Starting with \(\mathbb{R}\text{,}\) we can form \(\pow{\mathbb{R}}\text{,}\) which is not equinumerous, by Cantor’s theorem. But then we can take the power set of that to obtain a yet larger infinite set \(\pow{\pow{\mathbb{R}}}\text{.}\) Continuing in this fashion gives an infinitely long sequence of infinite sets none of which are equinumerous.
So we have at least a denumerable number of infinites! In fact there are even more than that! But we’ll let you search-engine your way to discussions of that result.

Subsection 12.4.3 Congratulations are in order

At this point we invite the reader to take stock of what we — ie you! — have managed to do by following along the text.
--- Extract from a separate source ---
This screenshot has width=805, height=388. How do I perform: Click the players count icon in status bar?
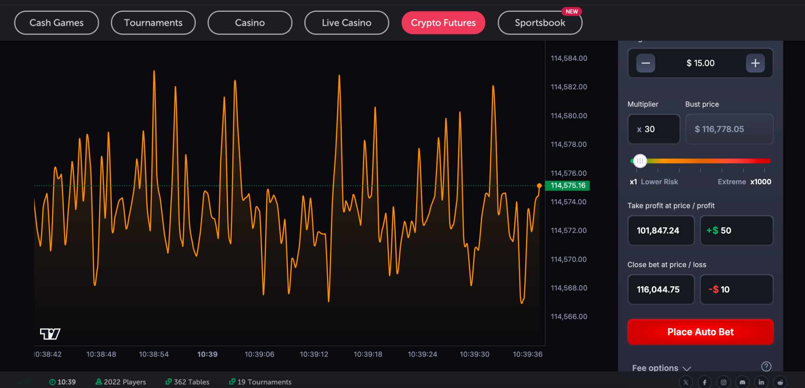pos(99,382)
We started by looking at very basic ideas of sets, statements and truth-tables, and have now just proved something fundamental and highly-non-trivial about the nature of infinity! This is no small achievement!
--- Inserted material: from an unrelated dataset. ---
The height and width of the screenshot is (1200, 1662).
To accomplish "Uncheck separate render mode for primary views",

Subsection 12.4.4 One more question

There is one little question left in this section. From Theorem 12.3.1 we know that
\begin{equation*} |\mathbb{N}| \lt |\mathbb{R}| \end{equation*}
and from Theorem 12.4.3 we know that
\begin{equation*} |\mathbb{N}| \lt |\pow{\mathbb{N}}| \end{equation*}
but we have not yet compared
\begin{equation*} |\pow{\mathbb{N}}| \overset{\text{?}}{=} | \mathbb{R} | \end{equation*}
One can show that these sets are equinumerous, but constructing an explicit bijection between them is quite difficult. Instead one can prove that
\begin{equation*} |\pow{\mathbb{N}}| \leq | \mathbb{R} | \qquad \text{ and } | \mathbb{R} | \leq |\pow{\mathbb{N}}| \end{equation*}
by finding injections between those sets. However in order to show that the existence of those injections implies the existence of a bijection, ie
\begin{equation*} (|A| \leq |B|) \land (|B| \leq |A|) \implies (|A|=|B|) \end{equation*}
we need the Cantor-Schröder-Bernstein theorem.
The proof of the Cantor-Schröder-Bernstein theorem is quite involved, so the proof is not typically covered in a first course in proof. That being said, the result itself is useful and we do make use of it in some of the exercises for this chapter. Accordingly we encourage the reader to read about the result, skip over the proof, and see how Cantor-Schröder-Bernstein is used to show that \(| \mathbb{R} | = |\pow{\mathbb{N}}|\text{.}\)
The interested reader is, of course, encouraged to read the proof — it is a nice piece of mathematics.
Mind you we did quite a lot with “just” this.
Well — perhaps “precisely” is a better word than “sensibly”.
Once you show that something isn’t unique, it is only reasonable to ask “Well - how many are there?”. This was no small part of the controversy that Cantor’s work generated. Some Christian theologians thought his results were challenging the notion that the Christian God is unique and absolute. You can certainly find much interesting reading on the implications of Cantor’s work.
This contradiction is reminiscent of Russell’s paradox (due to Russell in 1901 and also by Zermelo in 1899). Consider the set of all sets that do not contain themselves. That is \(R = \set{X \so X \not\in X}\text{.}\) One realises the paradox when you try to decide whether \(R \in R\) or not. If \(R \in R\text{,}\) then my definition of the set, it cannot be. While if \(R \not\in R\) then, by definition of the set, it must be. There is much of interest here for a reader armed with a good search-engine.